After over a year of blogging and conference presentations on the topic - much of which has focused on the technical rather than practical explanations - I want to draw these to a close here with some straightforward summaries for managers of agile teams. While I think most managers will benefit from looking more deeply at why this advice applies (and its limits based on the assumptions underlying it), I'm also clear that a summary of what to do is the most helpful.

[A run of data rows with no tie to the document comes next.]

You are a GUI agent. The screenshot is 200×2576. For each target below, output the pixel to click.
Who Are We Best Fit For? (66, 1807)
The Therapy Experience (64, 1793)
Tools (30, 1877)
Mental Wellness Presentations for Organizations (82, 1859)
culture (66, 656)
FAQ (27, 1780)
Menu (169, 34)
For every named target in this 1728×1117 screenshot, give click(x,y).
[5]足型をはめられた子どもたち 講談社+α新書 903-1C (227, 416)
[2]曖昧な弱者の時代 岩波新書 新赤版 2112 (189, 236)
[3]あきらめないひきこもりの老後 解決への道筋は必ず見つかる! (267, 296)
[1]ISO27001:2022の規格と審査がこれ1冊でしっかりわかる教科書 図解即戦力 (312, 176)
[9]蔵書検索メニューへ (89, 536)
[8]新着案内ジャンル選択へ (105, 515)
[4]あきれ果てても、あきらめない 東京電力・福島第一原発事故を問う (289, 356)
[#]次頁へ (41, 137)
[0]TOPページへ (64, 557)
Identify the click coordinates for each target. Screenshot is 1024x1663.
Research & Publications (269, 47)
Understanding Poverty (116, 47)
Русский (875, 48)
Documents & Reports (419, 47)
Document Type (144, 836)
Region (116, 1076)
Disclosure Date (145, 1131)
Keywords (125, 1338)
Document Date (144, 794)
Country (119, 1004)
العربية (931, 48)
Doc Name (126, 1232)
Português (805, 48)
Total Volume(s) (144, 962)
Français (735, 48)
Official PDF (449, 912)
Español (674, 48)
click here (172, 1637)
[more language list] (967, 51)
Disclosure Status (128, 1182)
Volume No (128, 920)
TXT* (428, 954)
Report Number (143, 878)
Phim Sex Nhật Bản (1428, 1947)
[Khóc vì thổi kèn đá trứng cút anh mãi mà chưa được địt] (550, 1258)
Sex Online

My thinking has evolved over the year, since the preparation and publication of the Kanban guide to Kanban - Essential Kanban Condensed (downloadable here). I started this series of blogs in April 2016 to provide more details on the subject than was possible to include in the condensed guide, and since that time I've had the good fortune to discuss Cost of Delay in some depth with some key thinkers on the subject. For this I'm particularly grateful to Don Reinertsen [1,8], David Anderson, Joshua Arnold [4,7], Chris Matts and Dave Snowden [9], who have taken the time at various points this year to teach, cajole, contradict or endorse various things that I was saying. While it is certainly not possible to reconcile all the thoughts and published works of the authors who have used and modified Don Reinertsen's original work on the subject - it is now at least possible to summarise my own (interim) conclusions!
Part 1: Understanding Cost of Delay and its Use in Kanban
Part 2: Delay Cost and Urgency Profiles
Part 3: How to Calculate WSJF
Part 4: WSJF - Should you divide by Lead Time or Size?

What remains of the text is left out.